Required work:
Below are the entries; set down each of them exactly.
== Segment start ==
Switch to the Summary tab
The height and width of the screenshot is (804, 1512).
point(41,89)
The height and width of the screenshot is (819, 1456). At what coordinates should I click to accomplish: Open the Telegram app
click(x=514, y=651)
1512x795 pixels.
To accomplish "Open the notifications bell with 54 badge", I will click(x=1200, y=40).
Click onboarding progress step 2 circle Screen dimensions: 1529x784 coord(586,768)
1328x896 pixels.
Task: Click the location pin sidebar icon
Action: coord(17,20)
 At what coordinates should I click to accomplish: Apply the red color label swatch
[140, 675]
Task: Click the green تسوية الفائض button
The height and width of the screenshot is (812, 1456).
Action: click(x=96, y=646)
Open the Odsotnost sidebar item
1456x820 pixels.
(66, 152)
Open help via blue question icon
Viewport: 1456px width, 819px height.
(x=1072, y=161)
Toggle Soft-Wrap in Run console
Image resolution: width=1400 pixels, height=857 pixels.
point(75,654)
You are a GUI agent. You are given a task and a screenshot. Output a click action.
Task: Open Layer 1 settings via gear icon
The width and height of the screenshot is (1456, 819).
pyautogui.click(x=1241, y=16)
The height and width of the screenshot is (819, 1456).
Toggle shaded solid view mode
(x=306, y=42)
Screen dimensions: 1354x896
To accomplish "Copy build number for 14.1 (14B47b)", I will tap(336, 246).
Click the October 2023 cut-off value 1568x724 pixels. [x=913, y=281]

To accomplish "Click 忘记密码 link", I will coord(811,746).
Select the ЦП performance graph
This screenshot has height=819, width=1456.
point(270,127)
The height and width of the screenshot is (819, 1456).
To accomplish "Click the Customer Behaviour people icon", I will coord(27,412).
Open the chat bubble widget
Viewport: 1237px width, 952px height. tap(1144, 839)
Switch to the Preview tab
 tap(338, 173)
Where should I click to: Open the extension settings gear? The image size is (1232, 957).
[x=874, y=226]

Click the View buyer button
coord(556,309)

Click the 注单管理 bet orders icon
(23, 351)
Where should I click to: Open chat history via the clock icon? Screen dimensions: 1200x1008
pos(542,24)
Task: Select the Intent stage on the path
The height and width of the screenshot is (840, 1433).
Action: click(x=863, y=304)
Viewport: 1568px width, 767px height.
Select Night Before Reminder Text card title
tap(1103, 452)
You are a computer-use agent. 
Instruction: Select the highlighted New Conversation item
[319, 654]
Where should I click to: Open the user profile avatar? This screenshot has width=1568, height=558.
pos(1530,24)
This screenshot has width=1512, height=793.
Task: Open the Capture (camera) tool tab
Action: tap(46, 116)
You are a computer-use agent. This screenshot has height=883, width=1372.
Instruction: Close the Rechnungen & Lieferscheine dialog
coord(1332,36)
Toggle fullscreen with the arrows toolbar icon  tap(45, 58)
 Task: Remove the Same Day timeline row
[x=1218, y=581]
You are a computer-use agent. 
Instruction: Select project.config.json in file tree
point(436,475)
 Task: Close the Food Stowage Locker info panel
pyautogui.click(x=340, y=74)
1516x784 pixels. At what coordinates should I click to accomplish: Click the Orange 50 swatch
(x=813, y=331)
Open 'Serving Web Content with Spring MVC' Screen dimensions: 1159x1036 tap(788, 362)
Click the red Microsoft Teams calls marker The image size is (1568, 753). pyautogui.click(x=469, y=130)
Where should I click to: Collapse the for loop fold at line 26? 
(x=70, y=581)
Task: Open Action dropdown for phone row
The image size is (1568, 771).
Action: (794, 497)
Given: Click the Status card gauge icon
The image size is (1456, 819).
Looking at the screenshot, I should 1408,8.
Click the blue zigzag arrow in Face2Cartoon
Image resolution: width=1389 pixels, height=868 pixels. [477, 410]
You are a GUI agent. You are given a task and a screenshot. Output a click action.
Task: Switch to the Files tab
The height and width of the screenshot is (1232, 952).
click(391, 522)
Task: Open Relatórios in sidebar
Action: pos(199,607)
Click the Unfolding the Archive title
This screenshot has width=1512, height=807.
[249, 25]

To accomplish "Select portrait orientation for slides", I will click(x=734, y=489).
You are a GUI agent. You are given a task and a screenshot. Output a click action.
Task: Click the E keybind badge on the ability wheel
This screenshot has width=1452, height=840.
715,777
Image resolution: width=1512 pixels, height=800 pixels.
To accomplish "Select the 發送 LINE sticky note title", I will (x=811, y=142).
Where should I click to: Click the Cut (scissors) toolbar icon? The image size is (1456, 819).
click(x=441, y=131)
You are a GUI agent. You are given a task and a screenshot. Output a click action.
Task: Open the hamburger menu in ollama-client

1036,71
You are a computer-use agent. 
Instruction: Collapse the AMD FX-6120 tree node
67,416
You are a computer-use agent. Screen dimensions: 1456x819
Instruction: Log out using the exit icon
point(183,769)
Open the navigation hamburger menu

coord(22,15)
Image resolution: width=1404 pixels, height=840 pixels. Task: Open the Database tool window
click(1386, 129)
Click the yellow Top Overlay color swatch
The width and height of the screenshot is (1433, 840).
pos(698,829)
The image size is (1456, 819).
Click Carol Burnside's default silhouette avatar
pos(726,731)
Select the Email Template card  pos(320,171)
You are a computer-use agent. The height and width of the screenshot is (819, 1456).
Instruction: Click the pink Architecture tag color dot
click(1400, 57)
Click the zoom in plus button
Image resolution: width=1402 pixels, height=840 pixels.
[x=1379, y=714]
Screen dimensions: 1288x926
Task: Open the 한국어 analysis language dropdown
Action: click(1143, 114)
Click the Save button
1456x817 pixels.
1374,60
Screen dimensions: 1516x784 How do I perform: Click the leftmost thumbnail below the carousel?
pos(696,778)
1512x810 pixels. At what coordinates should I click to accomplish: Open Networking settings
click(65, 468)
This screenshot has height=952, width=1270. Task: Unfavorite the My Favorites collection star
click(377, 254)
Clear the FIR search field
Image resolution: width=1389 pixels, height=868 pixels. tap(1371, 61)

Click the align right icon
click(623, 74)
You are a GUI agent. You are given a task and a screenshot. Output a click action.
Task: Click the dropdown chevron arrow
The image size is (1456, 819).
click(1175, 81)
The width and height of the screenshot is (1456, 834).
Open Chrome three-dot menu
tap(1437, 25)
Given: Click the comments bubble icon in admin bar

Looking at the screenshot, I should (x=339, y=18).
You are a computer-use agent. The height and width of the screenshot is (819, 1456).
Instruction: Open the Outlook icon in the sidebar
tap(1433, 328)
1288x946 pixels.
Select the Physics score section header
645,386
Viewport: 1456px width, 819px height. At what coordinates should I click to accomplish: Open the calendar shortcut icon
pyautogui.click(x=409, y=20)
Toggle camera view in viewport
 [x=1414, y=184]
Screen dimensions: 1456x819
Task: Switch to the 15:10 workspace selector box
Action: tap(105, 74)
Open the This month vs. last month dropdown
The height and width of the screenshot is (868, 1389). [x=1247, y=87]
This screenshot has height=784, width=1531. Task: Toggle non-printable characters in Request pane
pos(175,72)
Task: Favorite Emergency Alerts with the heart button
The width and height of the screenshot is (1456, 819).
== Segment end ==
Completed exercise:
Switch to the Summary tab
The height and width of the screenshot is (804, 1512).
point(41,89)
The height and width of the screenshot is (819, 1456). At what coordinates should I click to accomplish: Open the Telegram app
click(x=514, y=651)
1512x795 pixels.
To accomplish "Open the notifications bell with 54 badge", I will click(x=1200, y=40).
Click onboarding progress step 2 circle Screen dimensions: 1529x784 coord(586,768)
1328x896 pixels.
Task: Click the location pin sidebar icon
Action: coord(17,20)
 At what coordinates should I click to accomplish: Apply the red color label swatch
[140, 675]
Task: Click the green تسوية الفائض button
The height and width of the screenshot is (812, 1456).
Action: click(x=96, y=646)
Open the Odsotnost sidebar item
1456x820 pixels.
(66, 152)
Open help via blue question icon
Viewport: 1456px width, 819px height.
(x=1072, y=161)
Toggle Soft-Wrap in Run console
Image resolution: width=1400 pixels, height=857 pixels.
point(75,654)
You are a GUI agent. You are given a task and a screenshot. Output a click action.
Task: Open Layer 1 settings via gear icon
The width and height of the screenshot is (1456, 819).
pyautogui.click(x=1241, y=16)
The height and width of the screenshot is (819, 1456).
Toggle shaded solid view mode
(x=306, y=42)
Screen dimensions: 1354x896
To accomplish "Copy build number for 14.1 (14B47b)", I will tap(336, 246).
Click the October 2023 cut-off value 1568x724 pixels. [x=913, y=281]

To accomplish "Click 忘记密码 link", I will coord(811,746).
Select the ЦП performance graph
This screenshot has height=819, width=1456.
point(270,127)
The height and width of the screenshot is (819, 1456).
To accomplish "Click the Customer Behaviour people icon", I will coord(27,412).
Open the chat bubble widget
Viewport: 1237px width, 952px height. tap(1144, 839)
Switch to the Preview tab
 tap(338, 173)
Where should I click to: Open the extension settings gear? The image size is (1232, 957).
[x=874, y=226]

Click the View buyer button
coord(556,309)

Click the 注单管理 bet orders icon
(23, 351)
Where should I click to: Open chat history via the clock icon? Screen dimensions: 1200x1008
pos(542,24)
Task: Select the Intent stage on the path
The height and width of the screenshot is (840, 1433).
Action: click(x=863, y=304)
Viewport: 1568px width, 767px height.
Select Night Before Reminder Text card title
tap(1103, 452)
You are a computer-use agent. 
Instruction: Select the highlighted New Conversation item
[319, 654]
Where should I click to: Open the user profile avatar? This screenshot has width=1568, height=558.
pos(1530,24)
This screenshot has width=1512, height=793.
Task: Open the Capture (camera) tool tab
Action: tap(46, 116)
You are a computer-use agent. This screenshot has height=883, width=1372.
Instruction: Close the Rechnungen & Lieferscheine dialog
coord(1332,36)
Toggle fullscreen with the arrows toolbar icon  tap(45, 58)
 Task: Remove the Same Day timeline row
[x=1218, y=581]
You are a computer-use agent. 
Instruction: Select project.config.json in file tree
point(436,475)
 Task: Close the Food Stowage Locker info panel
pyautogui.click(x=340, y=74)
1516x784 pixels. At what coordinates should I click to accomplish: Click the Orange 50 swatch
(x=813, y=331)
Open 'Serving Web Content with Spring MVC' Screen dimensions: 1159x1036 tap(788, 362)
Click the red Microsoft Teams calls marker The image size is (1568, 753). pyautogui.click(x=469, y=130)
Where should I click to: Collapse the for loop fold at line 26? 
(x=70, y=581)
Task: Open Action dropdown for phone row
The image size is (1568, 771).
Action: (794, 497)
Given: Click the Status card gauge icon
The image size is (1456, 819).
Looking at the screenshot, I should 1408,8.
Click the blue zigzag arrow in Face2Cartoon
Image resolution: width=1389 pixels, height=868 pixels. [477, 410]
You are a GUI agent. You are given a task and a screenshot. Output a click action.
Task: Switch to the Files tab
The height and width of the screenshot is (1232, 952).
click(391, 522)
Task: Open Relatórios in sidebar
Action: pos(199,607)
Click the Unfolding the Archive title
This screenshot has width=1512, height=807.
[249, 25]

To accomplish "Select portrait orientation for slides", I will click(x=734, y=489).
You are a GUI agent. You are given a task and a screenshot. Output a click action.
Task: Click the E keybind badge on the ability wheel
This screenshot has width=1452, height=840.
715,777
Image resolution: width=1512 pixels, height=800 pixels.
To accomplish "Select the 發送 LINE sticky note title", I will (x=811, y=142).
Where should I click to: Click the Cut (scissors) toolbar icon? The image size is (1456, 819).
click(x=441, y=131)
You are a GUI agent. You are given a task and a screenshot. Output a click action.
Task: Open the hamburger menu in ollama-client

1036,71
You are a computer-use agent. 
Instruction: Collapse the AMD FX-6120 tree node
67,416
You are a computer-use agent. Screen dimensions: 1456x819
Instruction: Log out using the exit icon
point(183,769)
Open the navigation hamburger menu

coord(22,15)
Image resolution: width=1404 pixels, height=840 pixels. Task: Open the Database tool window
click(1386, 129)
Click the yellow Top Overlay color swatch
The width and height of the screenshot is (1433, 840).
pos(698,829)
The image size is (1456, 819).
Click Carol Burnside's default silhouette avatar
pos(726,731)
Select the Email Template card  pos(320,171)
You are a computer-use agent. The height and width of the screenshot is (819, 1456).
Instruction: Click the pink Architecture tag color dot
click(1400, 57)
Click the zoom in plus button
Image resolution: width=1402 pixels, height=840 pixels.
[x=1379, y=714]
Screen dimensions: 1288x926
Task: Open the 한국어 analysis language dropdown
Action: click(1143, 114)
Click the Save button
1456x817 pixels.
1374,60
Screen dimensions: 1516x784 How do I perform: Click the leftmost thumbnail below the carousel?
pos(696,778)
1512x810 pixels. At what coordinates should I click to accomplish: Open Networking settings
click(65, 468)
This screenshot has height=952, width=1270. Task: Unfavorite the My Favorites collection star
click(377, 254)
Clear the FIR search field
Image resolution: width=1389 pixels, height=868 pixels. tap(1371, 61)

Click the align right icon
click(623, 74)
You are a GUI agent. You are given a task and a screenshot. Output a click action.
Task: Click the dropdown chevron arrow
The image size is (1456, 819).
click(1175, 81)
The width and height of the screenshot is (1456, 834).
Open Chrome three-dot menu
tap(1437, 25)
Given: Click the comments bubble icon in admin bar

Looking at the screenshot, I should (x=339, y=18).
You are a computer-use agent. The height and width of the screenshot is (819, 1456).
Instruction: Open the Outlook icon in the sidebar
tap(1433, 328)
1288x946 pixels.
Select the Physics score section header
645,386
Viewport: 1456px width, 819px height. At what coordinates should I click to accomplish: Open the calendar shortcut icon
pyautogui.click(x=409, y=20)
Toggle camera view in viewport
 [x=1414, y=184]
Screen dimensions: 1456x819
Task: Switch to the 15:10 workspace selector box
Action: tap(105, 74)
Open the This month vs. last month dropdown
The height and width of the screenshot is (868, 1389). [x=1247, y=87]
This screenshot has height=784, width=1531. Task: Toggle non-printable characters in Request pane
pos(175,72)
Task: Favorite Emergency Alerts with the heart button
The width and height of the screenshot is (1456, 819).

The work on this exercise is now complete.